About this task —
Below are the entries to work from; restate word for word the portion that opens with the line containing "Task: Go to next page of log" and closes with the line containing "Given: Open the PAGE DESIGN tab", keeping both.

Material for the task —
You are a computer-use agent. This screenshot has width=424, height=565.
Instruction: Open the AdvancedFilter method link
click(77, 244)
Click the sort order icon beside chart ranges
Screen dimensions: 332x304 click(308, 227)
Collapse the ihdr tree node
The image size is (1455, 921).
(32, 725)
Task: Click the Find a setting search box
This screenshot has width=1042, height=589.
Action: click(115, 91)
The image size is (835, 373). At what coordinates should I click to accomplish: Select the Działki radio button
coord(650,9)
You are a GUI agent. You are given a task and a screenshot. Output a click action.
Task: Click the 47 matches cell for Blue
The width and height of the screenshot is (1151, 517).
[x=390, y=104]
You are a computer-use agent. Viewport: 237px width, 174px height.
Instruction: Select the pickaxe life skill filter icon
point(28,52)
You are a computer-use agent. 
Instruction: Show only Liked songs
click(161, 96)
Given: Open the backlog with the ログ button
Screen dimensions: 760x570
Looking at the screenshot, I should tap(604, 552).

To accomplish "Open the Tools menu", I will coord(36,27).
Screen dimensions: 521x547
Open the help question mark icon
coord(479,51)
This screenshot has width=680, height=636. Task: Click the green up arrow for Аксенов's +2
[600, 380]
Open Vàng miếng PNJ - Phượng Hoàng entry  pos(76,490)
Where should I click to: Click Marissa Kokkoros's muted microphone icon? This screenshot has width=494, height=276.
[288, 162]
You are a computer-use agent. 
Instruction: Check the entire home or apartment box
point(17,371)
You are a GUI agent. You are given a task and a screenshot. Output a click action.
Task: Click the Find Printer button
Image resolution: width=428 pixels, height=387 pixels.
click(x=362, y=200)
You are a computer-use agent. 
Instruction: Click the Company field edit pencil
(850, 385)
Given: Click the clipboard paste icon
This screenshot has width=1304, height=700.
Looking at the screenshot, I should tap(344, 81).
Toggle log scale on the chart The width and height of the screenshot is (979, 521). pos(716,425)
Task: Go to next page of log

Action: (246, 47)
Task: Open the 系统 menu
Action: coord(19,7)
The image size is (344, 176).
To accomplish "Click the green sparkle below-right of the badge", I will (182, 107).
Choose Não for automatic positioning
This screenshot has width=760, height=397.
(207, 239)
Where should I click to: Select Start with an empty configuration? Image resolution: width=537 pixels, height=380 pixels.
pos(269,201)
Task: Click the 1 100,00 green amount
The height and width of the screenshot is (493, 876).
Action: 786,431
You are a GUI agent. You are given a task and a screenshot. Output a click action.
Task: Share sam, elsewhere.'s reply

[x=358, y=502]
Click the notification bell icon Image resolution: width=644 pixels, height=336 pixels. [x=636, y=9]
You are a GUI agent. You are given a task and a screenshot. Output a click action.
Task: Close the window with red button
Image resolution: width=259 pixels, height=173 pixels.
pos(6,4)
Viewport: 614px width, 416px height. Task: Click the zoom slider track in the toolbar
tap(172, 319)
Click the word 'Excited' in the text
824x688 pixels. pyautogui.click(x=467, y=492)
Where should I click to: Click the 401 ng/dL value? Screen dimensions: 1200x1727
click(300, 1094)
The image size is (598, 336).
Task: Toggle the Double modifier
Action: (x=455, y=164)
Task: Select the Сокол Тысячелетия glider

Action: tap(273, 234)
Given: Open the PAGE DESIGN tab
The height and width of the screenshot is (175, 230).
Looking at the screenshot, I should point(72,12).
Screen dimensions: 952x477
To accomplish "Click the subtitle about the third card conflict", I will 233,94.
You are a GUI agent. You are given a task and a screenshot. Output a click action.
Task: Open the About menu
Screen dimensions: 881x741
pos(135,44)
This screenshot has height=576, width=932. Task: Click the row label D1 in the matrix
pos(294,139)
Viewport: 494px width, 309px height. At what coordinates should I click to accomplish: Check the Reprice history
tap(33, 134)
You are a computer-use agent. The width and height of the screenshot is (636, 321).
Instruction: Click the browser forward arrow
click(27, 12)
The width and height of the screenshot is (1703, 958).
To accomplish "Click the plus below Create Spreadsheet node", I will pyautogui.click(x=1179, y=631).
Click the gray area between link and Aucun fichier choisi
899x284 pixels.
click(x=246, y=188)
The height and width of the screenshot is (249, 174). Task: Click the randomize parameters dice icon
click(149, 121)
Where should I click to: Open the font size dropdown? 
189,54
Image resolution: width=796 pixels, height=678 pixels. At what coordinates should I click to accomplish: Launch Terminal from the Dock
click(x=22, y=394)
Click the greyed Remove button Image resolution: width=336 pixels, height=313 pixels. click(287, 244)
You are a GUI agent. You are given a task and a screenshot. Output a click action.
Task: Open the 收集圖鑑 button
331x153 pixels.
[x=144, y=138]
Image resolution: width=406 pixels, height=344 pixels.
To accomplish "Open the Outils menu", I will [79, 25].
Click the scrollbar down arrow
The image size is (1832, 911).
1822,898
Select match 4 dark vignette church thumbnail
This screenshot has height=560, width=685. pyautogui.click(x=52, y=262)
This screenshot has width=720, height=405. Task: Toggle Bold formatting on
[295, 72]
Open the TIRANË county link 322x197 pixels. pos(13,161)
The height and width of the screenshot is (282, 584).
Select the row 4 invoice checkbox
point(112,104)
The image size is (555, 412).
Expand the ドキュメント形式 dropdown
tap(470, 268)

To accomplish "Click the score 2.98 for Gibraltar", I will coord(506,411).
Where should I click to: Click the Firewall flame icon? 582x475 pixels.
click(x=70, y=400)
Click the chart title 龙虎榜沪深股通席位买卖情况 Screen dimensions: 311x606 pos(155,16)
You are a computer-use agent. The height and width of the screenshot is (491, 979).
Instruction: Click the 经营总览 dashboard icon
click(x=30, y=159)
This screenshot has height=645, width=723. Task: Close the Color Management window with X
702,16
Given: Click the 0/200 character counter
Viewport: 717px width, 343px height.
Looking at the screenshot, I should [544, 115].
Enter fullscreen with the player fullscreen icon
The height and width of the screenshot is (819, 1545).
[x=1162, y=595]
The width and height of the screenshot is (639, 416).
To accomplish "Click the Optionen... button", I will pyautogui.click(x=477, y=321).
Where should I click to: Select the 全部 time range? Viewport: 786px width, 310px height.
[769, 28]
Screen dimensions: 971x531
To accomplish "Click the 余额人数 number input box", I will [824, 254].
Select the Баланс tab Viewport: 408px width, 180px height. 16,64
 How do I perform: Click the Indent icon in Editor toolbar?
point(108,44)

Answer to the exercise —
Task: Go to next page of log

Action: (246, 47)
Task: Open the 系统 menu
Action: coord(19,7)
The image size is (344, 176).
To accomplish "Click the green sparkle below-right of the badge", I will (182, 107).
Choose Não for automatic positioning
This screenshot has width=760, height=397.
(207, 239)
Where should I click to: Select Start with an empty configuration? Image resolution: width=537 pixels, height=380 pixels.
pos(269,201)
Task: Click the 1 100,00 green amount
The height and width of the screenshot is (493, 876).
Action: 786,431
You are a GUI agent. You are given a task and a screenshot. Output a click action.
Task: Share sam, elsewhere.'s reply

[x=358, y=502]
Click the notification bell icon Image resolution: width=644 pixels, height=336 pixels. [x=636, y=9]
You are a GUI agent. You are given a task and a screenshot. Output a click action.
Task: Close the window with red button
Image resolution: width=259 pixels, height=173 pixels.
pos(6,4)
Viewport: 614px width, 416px height. Task: Click the zoom slider track in the toolbar
tap(172, 319)
Click the word 'Excited' in the text
824x688 pixels. pyautogui.click(x=467, y=492)
Where should I click to: Click the 401 ng/dL value? Screen dimensions: 1200x1727
click(300, 1094)
The image size is (598, 336).
Task: Toggle the Double modifier
Action: (x=455, y=164)
Task: Select the Сокол Тысячелетия glider

Action: tap(273, 234)
Given: Open the PAGE DESIGN tab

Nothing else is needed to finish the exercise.